Twenty Four Hour Party People

Ich sitze bei Phil auf dem Sofa und lese in einer alten Ausgabe des Fussballmagazins 11 freunde einen Artikel über das französische Wunderteam von 1984. Damals hatte ein Genie namens Michel Platini die Blauen zum Europameistertitel geführt. Phil spielt Command and Conquer am Computer. “Sag mal Phil”, frage ich, “Was würdest du sagen: wer von beiden war grösser, Platini oder Zidane?” Phil überlegt kurz, dann wippt er mit dem Kopf und redet sich irgendwie raus, in dem er auf Pierre verweist. “Also wenn du Pierre fragst, dann sagt der ganz sicher Platini. Ganz sicher. Und das hat nix mit Zidanes Abgang zu tun, weisst du.” – “Warum sagst du das?” will ich wissen.  – “Was?” – “Warum redest du von Zidanes Abgang?” – “Weil Pierre geweint hat, nachdem Zidane vom Platz gegangen war”. Phil räuspert sich und kratzt sich am Kopf. “Pierre fand die Sache mit Zidane viel schlimmer als die Niederlage. Niederlagen vergesse man, hat er dann gesagt, das nächste Spiel gegen Italien käme ja schon bald. Zidanes Kopfstoss hingegen bleibe für die Ewigkeit.” – “Aha”, mache ich und verstehe – schliesslich bin ich Fussballfan und zum Fussballfansein gehört die überhöhung der Tragödie und der leidensfähigkeit. Fussballfans sind eigentlich die Schiiten des Sports, denke ich: Sie warten und warten auf die Rückkehr des letzten Kalifen und kasteien sich bis dahin mit den Seelenschmerzen des andauernden Misserfolgs.

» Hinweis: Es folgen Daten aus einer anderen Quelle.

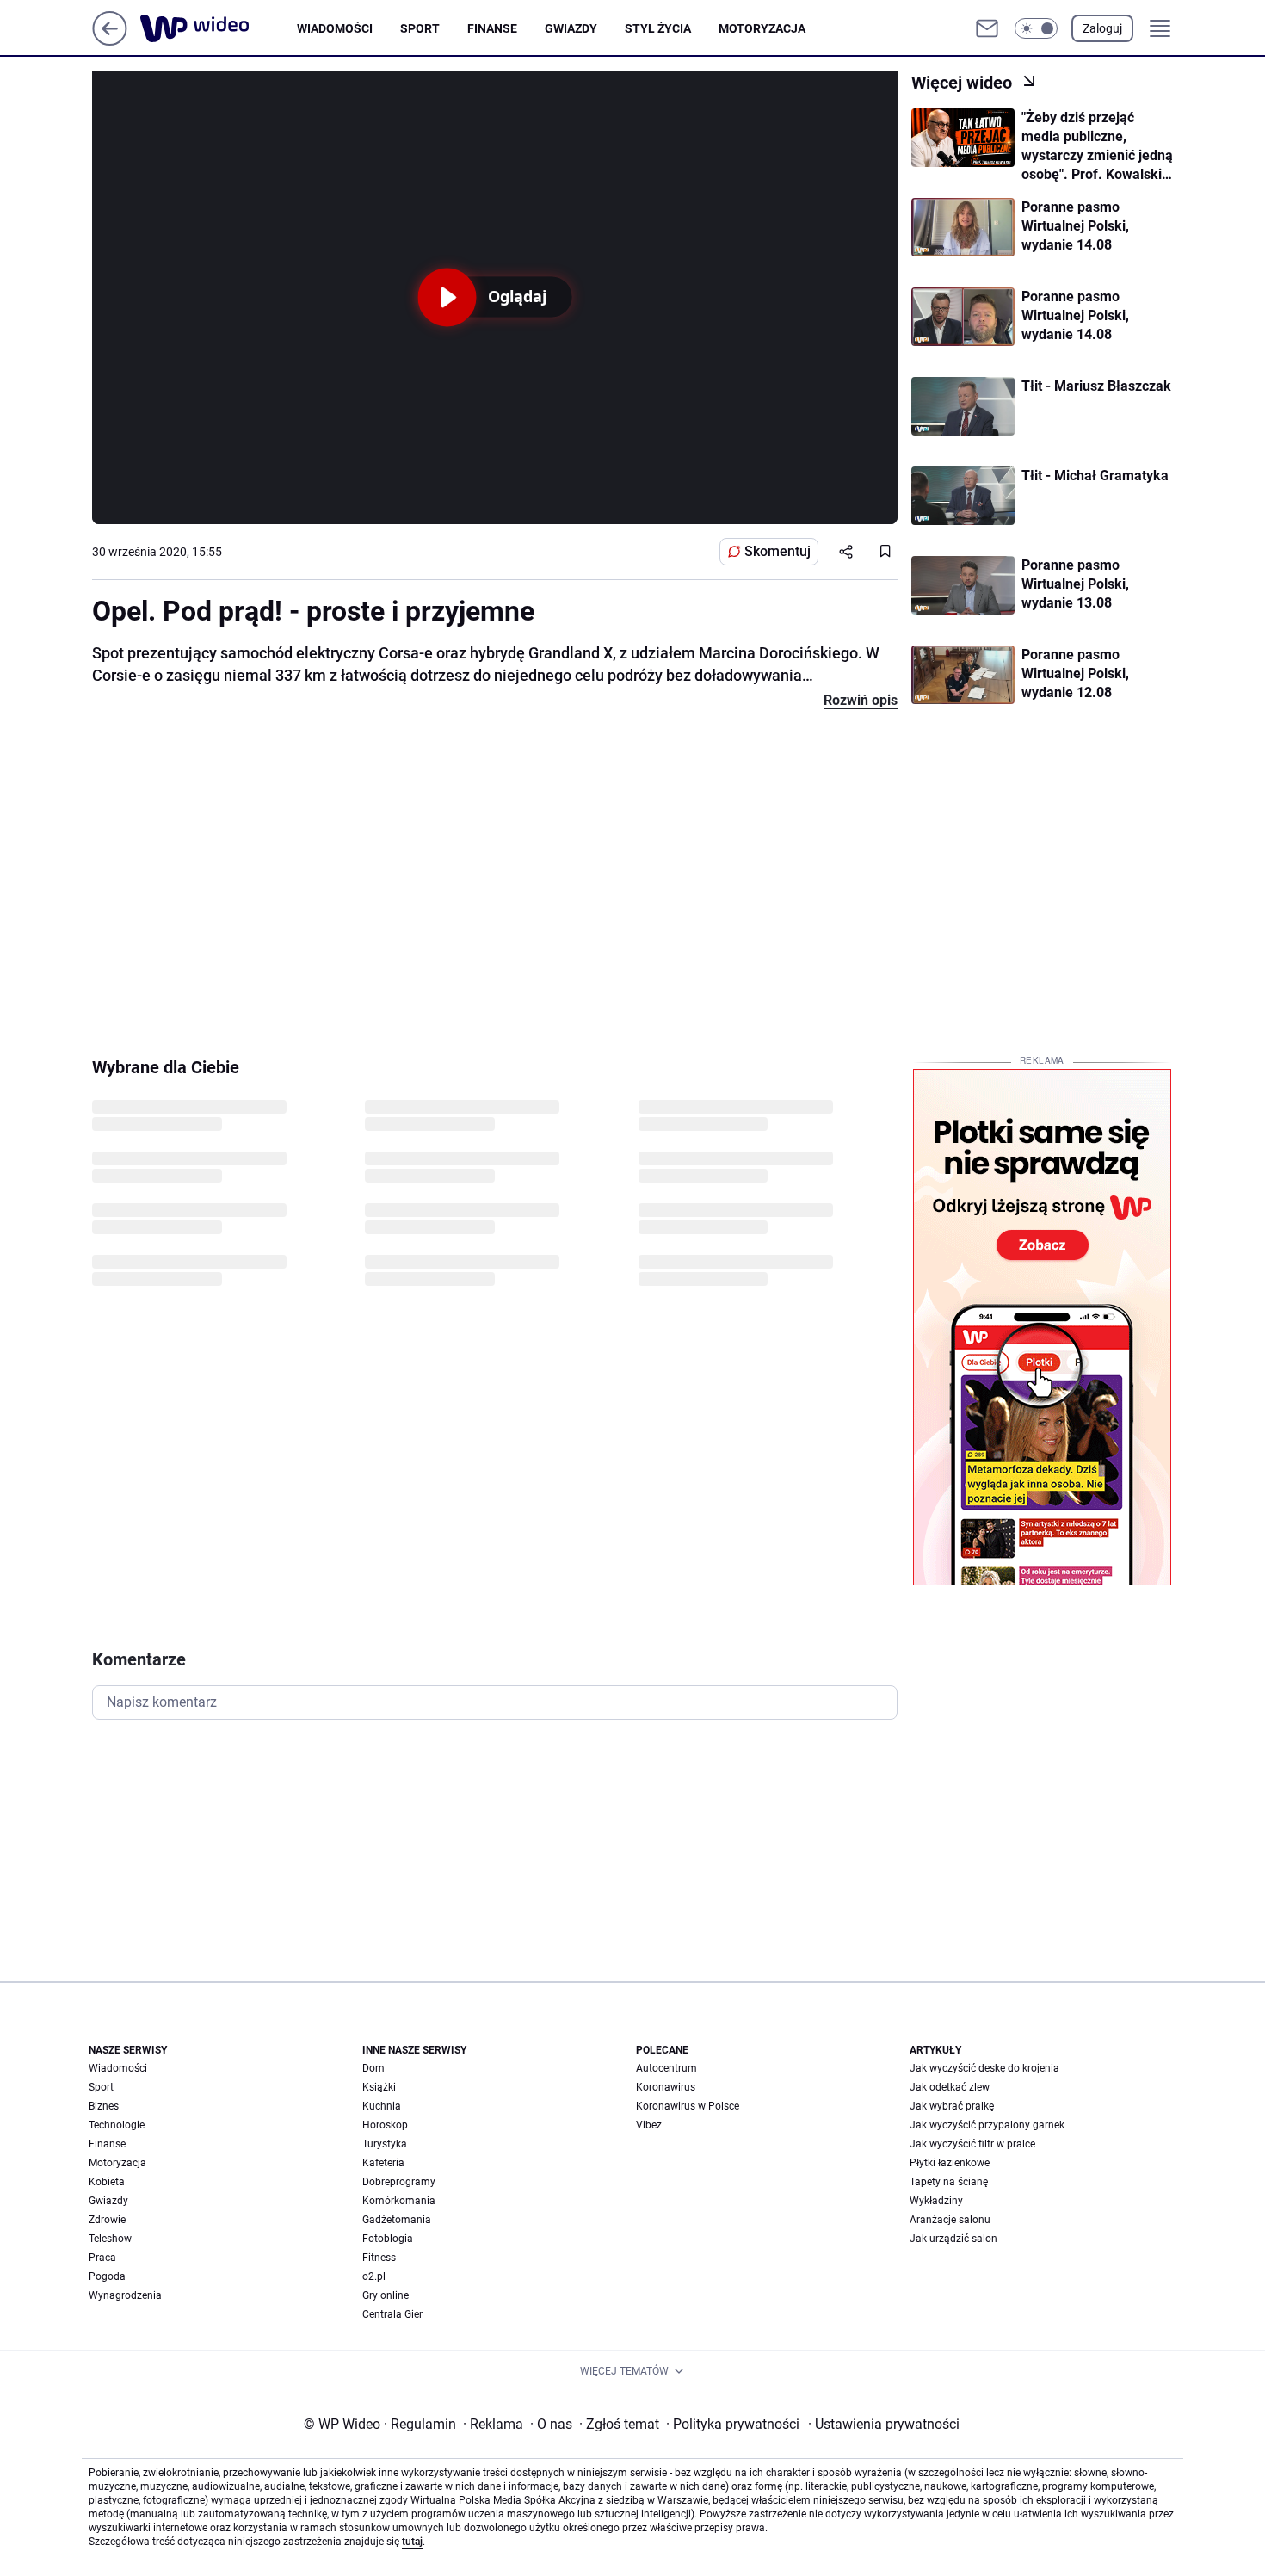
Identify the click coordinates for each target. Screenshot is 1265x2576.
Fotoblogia (387, 2239)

Doch die WM ist seit einer Woche vorbei und der Schmerz klingt langsam ab. Dafür breitet sich die sommerliche Leere aus. Wir übertünchen sie mit Musik und billigem Alkohol. “Fuck Forever”, immer wieder, bei offenem Fenster und Jägermeister aus der Flasche. Tagsüber schauen wir uns dann Russ Meyers Faster Pussycat, Kill, Kill an. “In Russ Meyers Welt sind die Frauen aktiv, die Männer hingegen bloss passiv. Auch in sexueller Hinsicht”, sagt Jules, ein Freund aus Wien, der übers Wochenende bei uns in Berlin ist. “Find ich gut” erwidert Julien, der draussen auf dem Balkon eine Zigarette raucht. Ich kenne Jules aus gemeinsamen Genfer Zeiten, ich habe ihn dort mal mit einer Kaution aus dem Gefängnis geholt, nachdem er die dämliche Idee gehabt hatte, im Rotlichtbezirk des Paquis wahllos Nummernschilder von tiefergelegten Sportwagen abzureissen. Die Sportwagen gehörten den lokalen Bordellbesitzern, die natürlich alles andere als zimperlich waren und Jules vor die Wahl stellten: “Entweder wir rufen die Bullen – oder aber wir machen das auf unsere Weise”. Jules entschied sich für die Bullen. Gott sei Dank.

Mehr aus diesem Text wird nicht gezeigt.